Deriving power from the relativistic energy equation

[Xamien]

Homework Statement

I recently finished a test that asks you to derive
[itex]Power = \frac{dE}{dt} = F \times v[/itex]
from the energy equation:
[itex]E^2 = E_{0}^2 + (pc)^2[/itex]

Homework Equations

[itex]Power = \frac{dE}{dt} = F \times v[/itex]
[itex]E^2 = E_{0}^2 + (pc)^2[/itex]
[itex]p = \gamma m v[/itex]

The Attempt at a Solution

I got there in kind of a messy way but I would like to know how I could have more cleanly shown how to put it together. Here's the way I got to it:
[itex]2E \frac{dE}{dt} = 0 + 2pc \frac{dp}{dt}[/itex]
[itex]2(\gamma mc^2) \frac{dE}{dt} = 0 + 2 \gamma mvc \frac{dp}{dt}[/itex]
[itex]\frac{dp}{dt} = F \stackrel{and\rightarrow}{} \frac{dx}{dt} = v [/itex]
therefore [itex]\frac{dE}{dt} = P = Fv[/itex]

Of course, I also realize I may have bungled this, so corrections or at least references to the rules would also be much appreciated.
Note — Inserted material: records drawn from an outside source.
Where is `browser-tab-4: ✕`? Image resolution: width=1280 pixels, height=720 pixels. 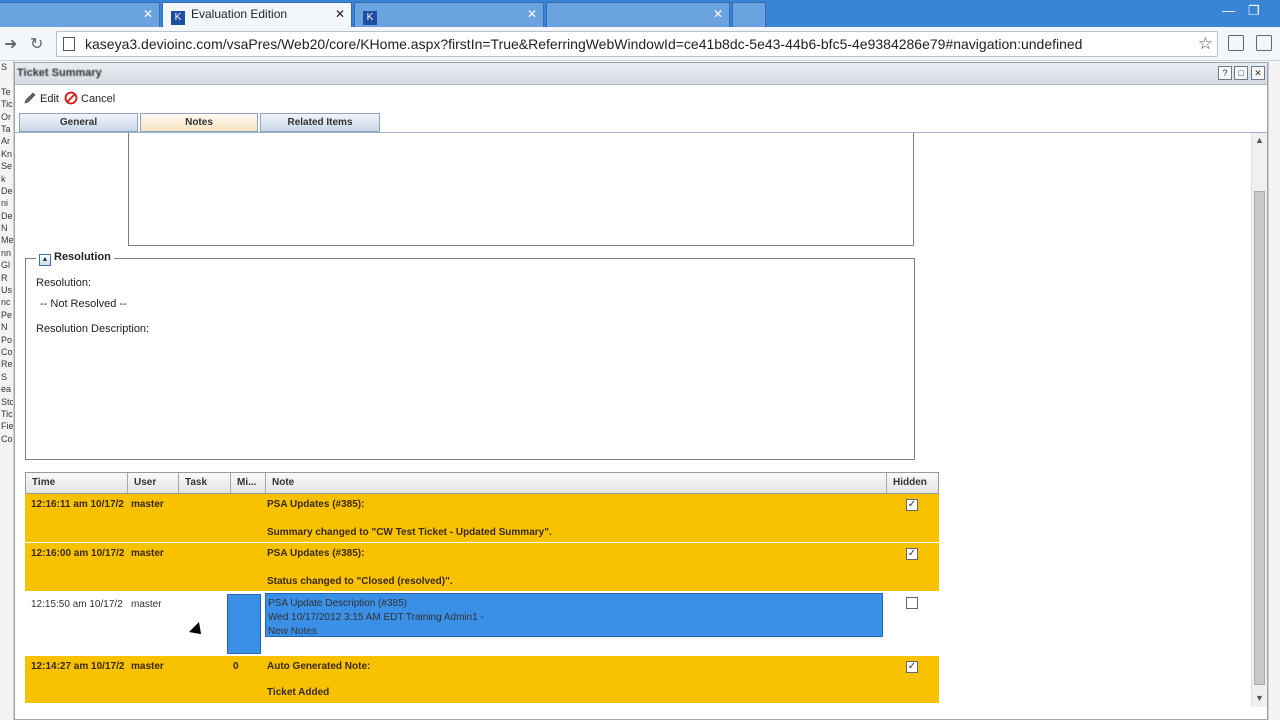 browser-tab-4: ✕ is located at coordinates (638, 14).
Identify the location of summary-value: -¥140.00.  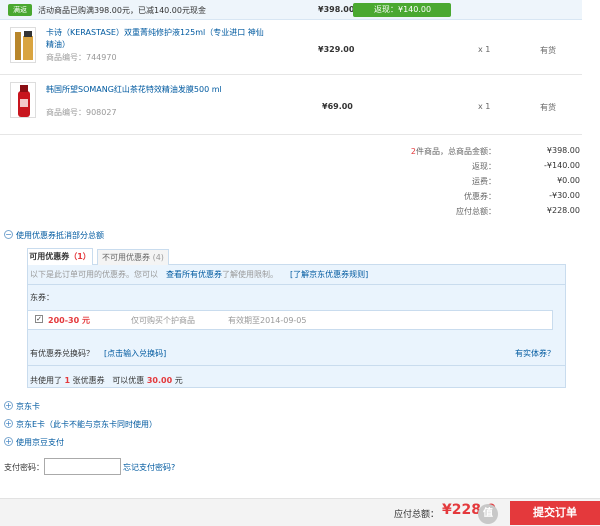
(562, 166).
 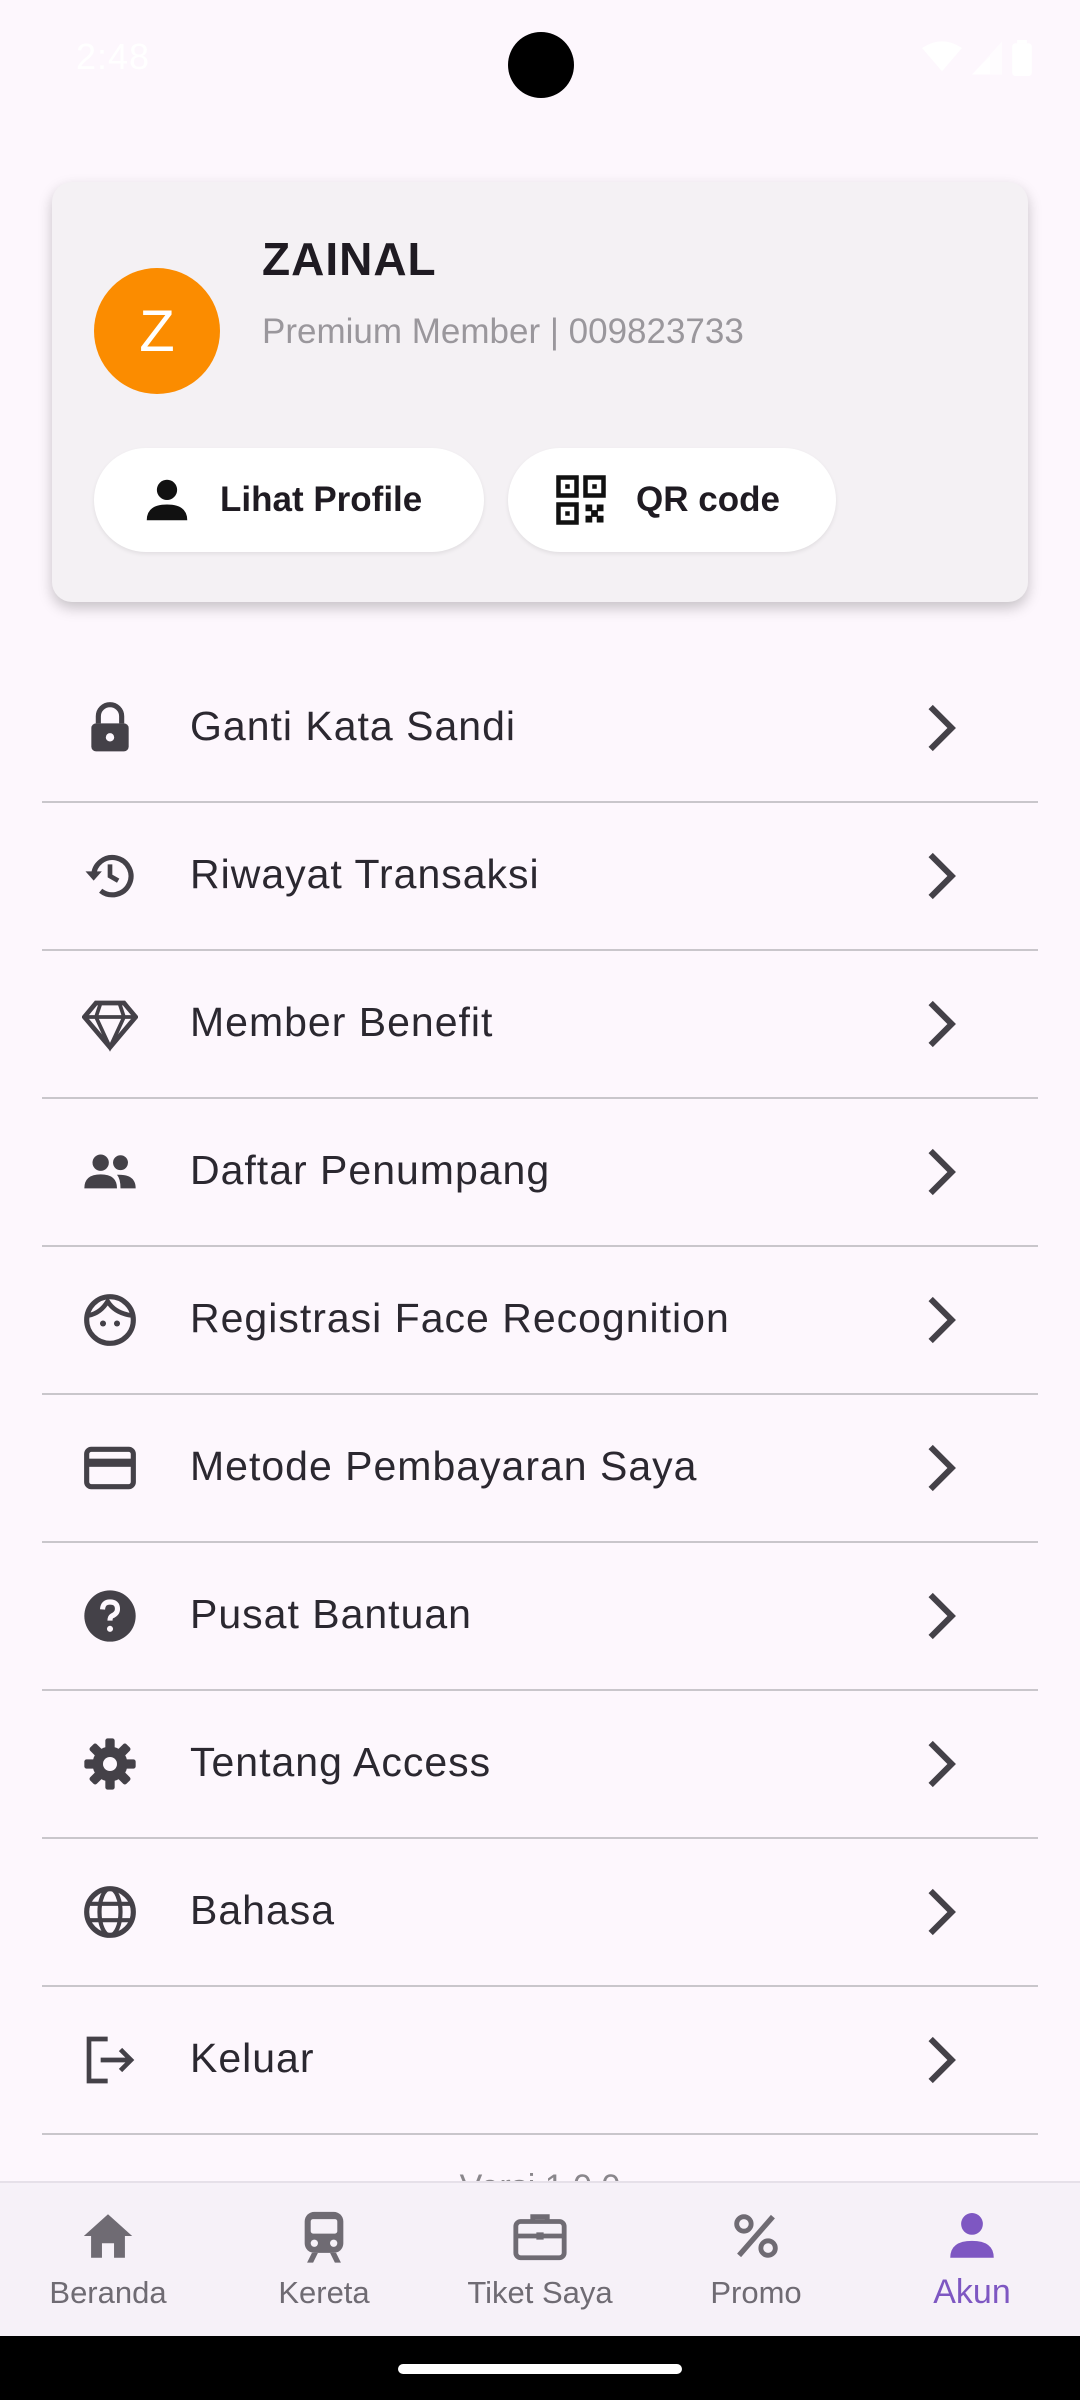 I want to click on menu-item-about: Tentang Access, so click(x=540, y=1765).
Please, weigh in.

 

[vela]

Your notation is a little confusing because both the force F and the velocity v are vectors, so using the symbol [itex]\times[/itex] looks like you're taking the cross product of the two. What you want to show is[tex]\frac{dE}{dt} = \vec{F}\cdot\vec{v}[/tex]Use the fact that [itex]\vec{p}^2 = \vec{p}\cdot\vec{p}[/itex] and just basically do what you did, and you'll get that result.

 

[Xamien]

Sorry about the notation confusion. Still getting used to using LateX.

The lightbulb came on with that comparison with the momentum squared. Thank you very much!